Independence of net water flux from paracellular permeability in the intestine ofFundulus heteroclitus, a euryhaline teleost

Abstract

Paracellular permeability and absorptive water flux across the intestine of the euryhaline killifish were investigated using in vitro gut sac preparations from seawater- and freshwater-acclimated animals. The permeability of polyethylene glycol (PEG), a well-established paracellular probe, was measured using trace amounts of radiolabelled oligomers of three different molecular sizes (PEG-400, PEG-900 and PEG-4000) at various times after satiation feeding. All three PEG molecules were absorbed, with permeability declining as a linear function of increasing hydrodynamic radius. Response patterns were similar in seawater and freshwater preparations, though water absorption and PEG-900 permeability were greater in the latter.
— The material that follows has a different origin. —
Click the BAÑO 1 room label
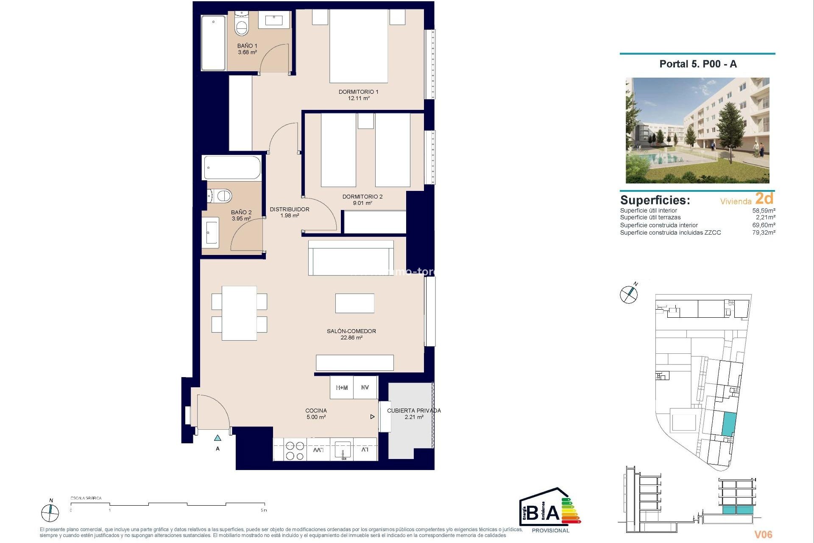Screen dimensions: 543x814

Despite up to 4-fold variations in absorptive water flux associated with feeding and fasting (highest at 1-3 h, lowest at 12-24 h and intermediate at 1-2 weeks post-feeding), there were no changes in PEG permeability for any size oligomer. When PEG permeability was measured in the opposite direction (i.e. serosal to mucosal) from net water flux, it was again unchanged. HgCl(2) (10(-3) mol l(-1)), a putative blocker of aquaporins, eliminated absorptive water flux yet increased PEG-4000 permeability by 6- to 8-fold in both freshwater and seawater preparations. Experimentally raising the serosal osmolality by addition of 300 mmol l(-1) mannitol increased the absorptive water flux rate 10-fold, but did not alter PEG permeability. Under these conditions, HgCl(2) reduced absorptive water flux by 60% and again increased PEG permeability by 6- to 8-fold in both freshwater and seawater preparations. Clearly, there was no influence of solvent drag on PEG movement. The putative paracellular blocker 2,4,6-triaminopyrimidine (TAP, 20 mmol l(-1)) had no effect on net water flux or PEG permeability. We conclude that PEG and water move by separate pathways; absorptive water transport probably occurs via a transcellular route in the intestine of Fundulus heteroclitus.